> _Document section_

More specifically, we focus on earnings quality as the premier source of financial reporting quality, assuming that earnings is the most important measure on which directors rely to perform their advising and monitoring responsibilities. Our assumption is supported by extensive empirical research documenting the importance of earnings in firm valuation and corporate governance contexts (e.g Biddle et al. 1995; Liu et al. 2002). We argue that firm-specific information on cash flows is pertinent to the board's advising and monitoring responsibilities and identify the accruals quality measure introduced by Dechow and Dichev (2002), as our primary earnings quality characteristic.
In the Dechow and Dichev (2002) model, accruals quality is measured by the extent to which working capital accruals map into prior, current, and future period cash flow realizations. The intuition of this model is that the accruals component of earnings alleviates the mismatching of current cash flow realizations to the economic performance by shifting cash flows across time periods. However, the benefit of accruals comes at the cost of making assumptions and estimates that must be corrected in future accruals. Estimation errors add noise to earnings and reduce the precision by which earnings measure economic performance. Thus, accruals quality is defined as the extent to which accruals map into cash flow realizations, where a better match signifies high accruals quality.
We argue that better accruals quality facilitates the board's advising and monitoring activities by providing a more precise measure of investment-generated future cash flows and by reducing information asymmetry between inside and outside directors, thus enhancing the board's ability to monitor top management. In line with this contention, prior research has linked accruals quality to the effectiveness of various operating dimensions over which boards have a responsibility, including investment efficiency (e.g., Biddle et al. 2009) and dividend policy (e.g., Ramalingegowda et al. 2013). Further, prior research has linked accruals quality to lower information risk (e.g., Francis et al. 2005) and lower information asymmetry among market participants (e.g., Aboody et al. 2005; Bhattachayarya et al. 2012). Against this backdrop, we predict that when the quality of hard accounting information, as proxied by accruals quality, is low, the board of directors will substitute for soft information, obtained through increased director contact and measured by the frequency of board meetings.

> _Data shown_
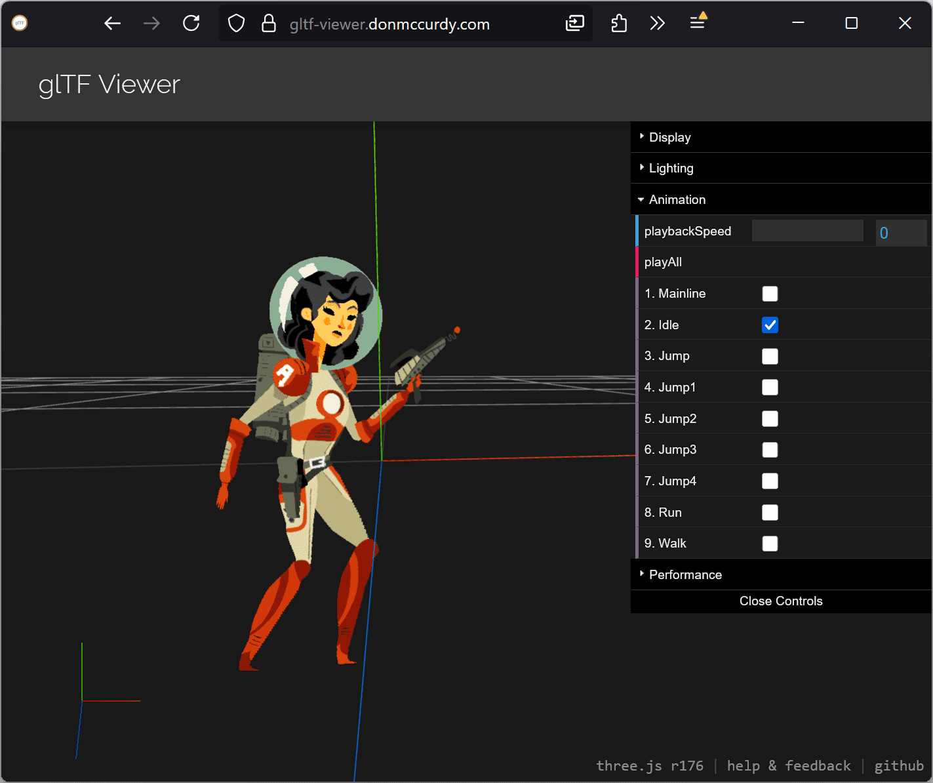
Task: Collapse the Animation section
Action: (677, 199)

==

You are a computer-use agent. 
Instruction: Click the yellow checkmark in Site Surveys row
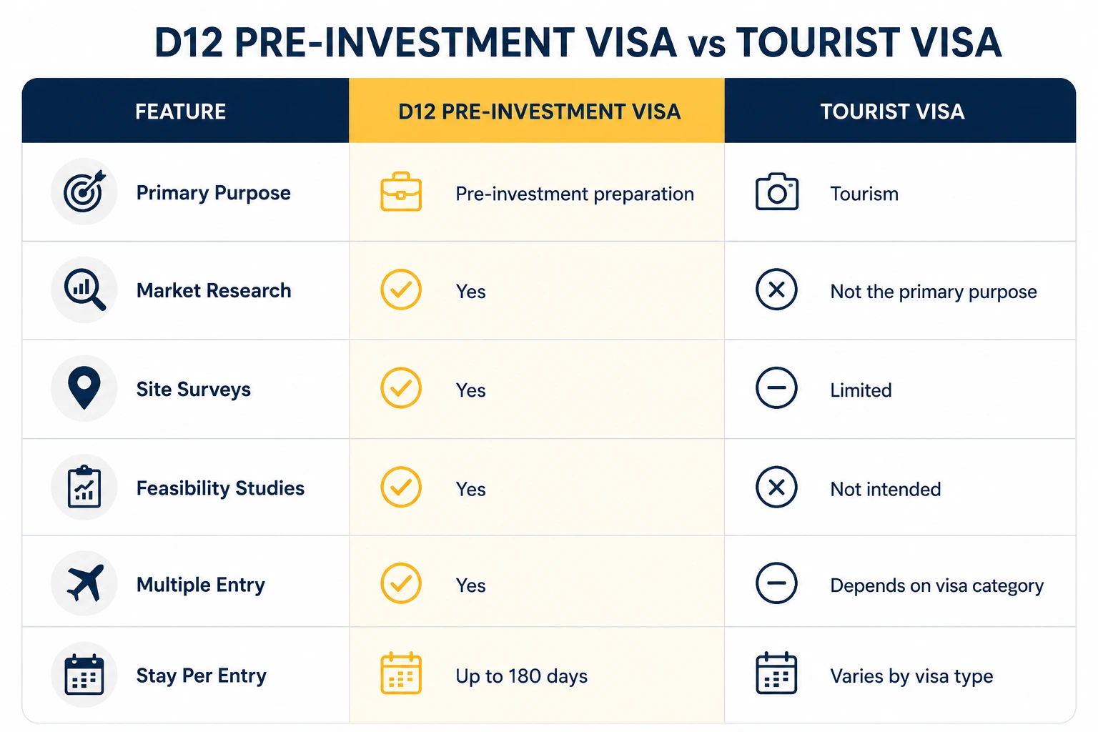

---

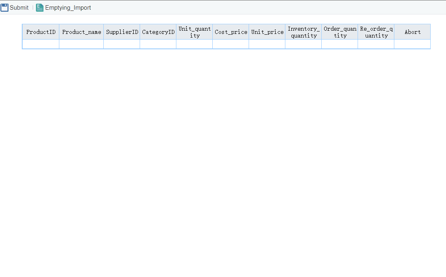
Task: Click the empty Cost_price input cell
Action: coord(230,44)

> _To-do list_
(A) Transcribe the passage on accruals quality and board oversight, starting with "More specifically, we" and going on through "earnings quality characteristic.".
(B) In the passage on accruals quality and board oversight, how does the Dechow and Dichev (2002) model measure accruals quality?
(C) Write the next part of the passage on accruals quality and board oversight.

> _Task-by-task answers_
(A)
More specifically, we focus on earnings quality as the premier source of financial reporting quality, assuming that earnings is the most important measure on which directors rely to perform their advising and monitoring responsibilities. Our assumption is supported by extensive empirical research documenting the importance of earnings in firm valuation and corporate governance contexts (e.g Biddle et al. 1995; Liu et al. 2002). We argue that firm-specific information on cash flows is pertinent to the board's advising and monitoring responsibilities and identify the accruals quality measure introduced by Dechow and Dichev (2002), as our primary earnings quality characteristic.

(B) By the extent to which working capital accruals map into prior, current, and future period cash flow realizations.

(C)
This prediction parallels results supporting the notion that firms substitute towards costly monitoring by large shareholders when the information provided by the financial accounting system is low (e.g., Bushman et al. 2004). It is also consistent with evidence suggesting that traders increase costly, private information gathering and processing activities as the precision of accounting disclosures diminishes (e.g., Verrechia 1982), that firms prefer private over public debt when earnings quality is poor (Bharath et al. 2008), and that incentive plans rely relatively more on non-accounting performance measures when the quality of financial accounting information is poor (e.g., Ittner et al. 1997; Hayes and Schaefer 2000). More formally, our hypothesis is as follows:
Research hypothesis: As accruals quality decreases, boards of directors increase their demand for soft information, as revealed by an increase in board meeting frequency.

4 Research design and variable measurement

We rely on OLS methodology for our main specification and estimate the following cross-sectional regression model to examine how earnings quality affects board meetings:
$${Ln(Board Meetings)}_{i,t}={\beta }_{0}{+{\beta }_{1}AQ}_{i,t}+\sum {\beta }_{i}{Controls}_{i,t}+ {\boldsymbol{\alpha }}_{{\varvec{i}}}+{{\varvec{\gamma}}}_{{\varvec{t}}}+{{\varvec{\varepsilon}}}_{{\varvec{i}}{\varvec{t}}}$$
(1)
Board meetings, our main variable of interest, is defined as the number of board meetings in a year, including teleconferences but excluding board actions by written consent, and is consistent with the definition used by the MSCI GMI Ratings database. We log-transform board meetings in our main tests, assuming that the efficacy of board meetings exhibits decreasing returns to scale. To corroborate that the choice of a linear model does not drive our findings, we also report the coefficient estimates of fixed-effect Poisson models using board meetings as the dependent variable.
Our measure of accruals quality (AQ) is based on the cross-sectional Dechow and Dichev (2002) model as modified by McNichols (2002):
$${\Delta WCA}_{j,t}={\phi }_{0,j}+{\phi }_{1,j }{CFO}_{j,t-1}+{\phi }_{2,j }{CFO}_{j,t}+{\phi }_{3,j }{CFO}_{j,t+1}+{\phi }_{4,j }{\Delta REV}_{j,t}+{\phi }_{5,j }{PPE}_{j,t}+{v}_{j,t}$$
(2)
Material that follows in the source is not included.